_Extracted material_:
===
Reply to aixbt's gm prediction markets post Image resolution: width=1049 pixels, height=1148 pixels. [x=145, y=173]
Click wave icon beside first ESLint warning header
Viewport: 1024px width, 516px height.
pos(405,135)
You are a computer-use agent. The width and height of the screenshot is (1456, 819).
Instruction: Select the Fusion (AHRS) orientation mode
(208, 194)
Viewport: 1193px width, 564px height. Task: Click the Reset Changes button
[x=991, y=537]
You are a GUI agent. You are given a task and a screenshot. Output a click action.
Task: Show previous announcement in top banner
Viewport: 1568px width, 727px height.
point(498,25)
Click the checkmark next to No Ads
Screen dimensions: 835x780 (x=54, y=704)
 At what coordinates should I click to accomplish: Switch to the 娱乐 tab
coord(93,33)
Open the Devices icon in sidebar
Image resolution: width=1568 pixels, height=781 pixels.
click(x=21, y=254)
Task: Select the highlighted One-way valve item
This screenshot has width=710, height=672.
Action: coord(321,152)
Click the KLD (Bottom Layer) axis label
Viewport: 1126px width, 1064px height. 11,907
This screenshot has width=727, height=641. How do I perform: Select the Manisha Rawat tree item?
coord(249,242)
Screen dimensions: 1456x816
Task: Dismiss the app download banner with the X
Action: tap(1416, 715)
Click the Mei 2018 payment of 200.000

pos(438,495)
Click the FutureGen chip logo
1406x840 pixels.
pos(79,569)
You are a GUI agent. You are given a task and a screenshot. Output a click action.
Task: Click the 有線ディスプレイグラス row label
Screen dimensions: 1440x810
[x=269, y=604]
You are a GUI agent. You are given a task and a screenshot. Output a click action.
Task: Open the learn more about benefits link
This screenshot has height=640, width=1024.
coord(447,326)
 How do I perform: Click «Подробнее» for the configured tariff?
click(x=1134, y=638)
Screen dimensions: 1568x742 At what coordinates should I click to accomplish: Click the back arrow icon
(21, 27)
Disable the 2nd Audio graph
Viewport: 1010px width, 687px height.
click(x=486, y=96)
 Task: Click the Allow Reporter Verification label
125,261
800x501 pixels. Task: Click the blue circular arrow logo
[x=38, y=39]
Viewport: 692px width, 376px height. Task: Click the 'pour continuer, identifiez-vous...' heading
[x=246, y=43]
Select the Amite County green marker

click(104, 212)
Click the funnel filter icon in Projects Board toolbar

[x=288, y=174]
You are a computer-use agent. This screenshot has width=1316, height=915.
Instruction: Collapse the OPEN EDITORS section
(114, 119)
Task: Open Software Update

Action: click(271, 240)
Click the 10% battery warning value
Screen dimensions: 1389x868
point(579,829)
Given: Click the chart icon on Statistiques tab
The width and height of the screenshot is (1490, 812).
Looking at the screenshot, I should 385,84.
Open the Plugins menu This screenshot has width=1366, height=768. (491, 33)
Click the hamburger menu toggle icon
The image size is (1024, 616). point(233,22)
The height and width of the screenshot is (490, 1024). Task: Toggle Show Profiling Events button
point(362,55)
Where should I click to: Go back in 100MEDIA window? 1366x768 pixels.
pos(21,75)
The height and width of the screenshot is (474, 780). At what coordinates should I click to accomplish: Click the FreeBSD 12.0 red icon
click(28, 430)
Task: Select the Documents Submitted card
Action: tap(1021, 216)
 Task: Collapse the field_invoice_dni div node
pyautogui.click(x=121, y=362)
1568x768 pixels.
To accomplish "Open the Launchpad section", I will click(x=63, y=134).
===
_Do this_:
Echo all of the entries above, reproducing every line exactly.

_Task result_:
Reply to aixbt's gm prediction markets post Image resolution: width=1049 pixels, height=1148 pixels. [x=145, y=173]
Click wave icon beside first ESLint warning header
Viewport: 1024px width, 516px height.
pos(405,135)
You are a computer-use agent. The width and height of the screenshot is (1456, 819).
Instruction: Select the Fusion (AHRS) orientation mode
(208, 194)
Viewport: 1193px width, 564px height. Task: Click the Reset Changes button
[x=991, y=537]
You are a GUI agent. You are given a task and a screenshot. Output a click action.
Task: Show previous announcement in top banner
Viewport: 1568px width, 727px height.
point(498,25)
Click the checkmark next to No Ads
Screen dimensions: 835x780 (x=54, y=704)
 At what coordinates should I click to accomplish: Switch to the 娱乐 tab
coord(93,33)
Open the Devices icon in sidebar
Image resolution: width=1568 pixels, height=781 pixels.
click(x=21, y=254)
Task: Select the highlighted One-way valve item
This screenshot has width=710, height=672.
Action: coord(321,152)
Click the KLD (Bottom Layer) axis label
Viewport: 1126px width, 1064px height. 11,907
This screenshot has width=727, height=641. How do I perform: Select the Manisha Rawat tree item?
coord(249,242)
Screen dimensions: 1456x816
Task: Dismiss the app download banner with the X
Action: tap(1416, 715)
Click the Mei 2018 payment of 200.000

pos(438,495)
Click the FutureGen chip logo
1406x840 pixels.
pos(79,569)
You are a GUI agent. You are given a task and a screenshot. Output a click action.
Task: Click the 有線ディスプレイグラス row label
Screen dimensions: 1440x810
[x=269, y=604]
You are a GUI agent. You are given a task and a screenshot. Output a click action.
Task: Open the learn more about benefits link
This screenshot has height=640, width=1024.
coord(447,326)
 How do I perform: Click «Подробнее» for the configured tariff?
click(x=1134, y=638)
Screen dimensions: 1568x742 At what coordinates should I click to accomplish: Click the back arrow icon
(21, 27)
Disable the 2nd Audio graph
Viewport: 1010px width, 687px height.
click(x=486, y=96)
 Task: Click the Allow Reporter Verification label
125,261
800x501 pixels. Task: Click the blue circular arrow logo
[x=38, y=39]
Viewport: 692px width, 376px height. Task: Click the 'pour continuer, identifiez-vous...' heading
[x=246, y=43]
Select the Amite County green marker

click(104, 212)
Click the funnel filter icon in Projects Board toolbar

[x=288, y=174]
You are a computer-use agent. This screenshot has width=1316, height=915.
Instruction: Collapse the OPEN EDITORS section
(114, 119)
Task: Open Software Update

Action: click(271, 240)
Click the 10% battery warning value
Screen dimensions: 1389x868
point(579,829)
Given: Click the chart icon on Statistiques tab
The width and height of the screenshot is (1490, 812).
Looking at the screenshot, I should 385,84.
Open the Plugins menu This screenshot has width=1366, height=768. (491, 33)
Click the hamburger menu toggle icon
The image size is (1024, 616). point(233,22)
The height and width of the screenshot is (490, 1024). Task: Toggle Show Profiling Events button
point(362,55)
Where should I click to: Go back in 100MEDIA window? 1366x768 pixels.
pos(21,75)
The height and width of the screenshot is (474, 780). At what coordinates should I click to accomplish: Click the FreeBSD 12.0 red icon
click(28, 430)
Task: Select the Documents Submitted card
Action: tap(1021, 216)
 Task: Collapse the field_invoice_dni div node
pyautogui.click(x=121, y=362)
1568x768 pixels.
To accomplish "Open the Launchpad section", I will click(x=63, y=134).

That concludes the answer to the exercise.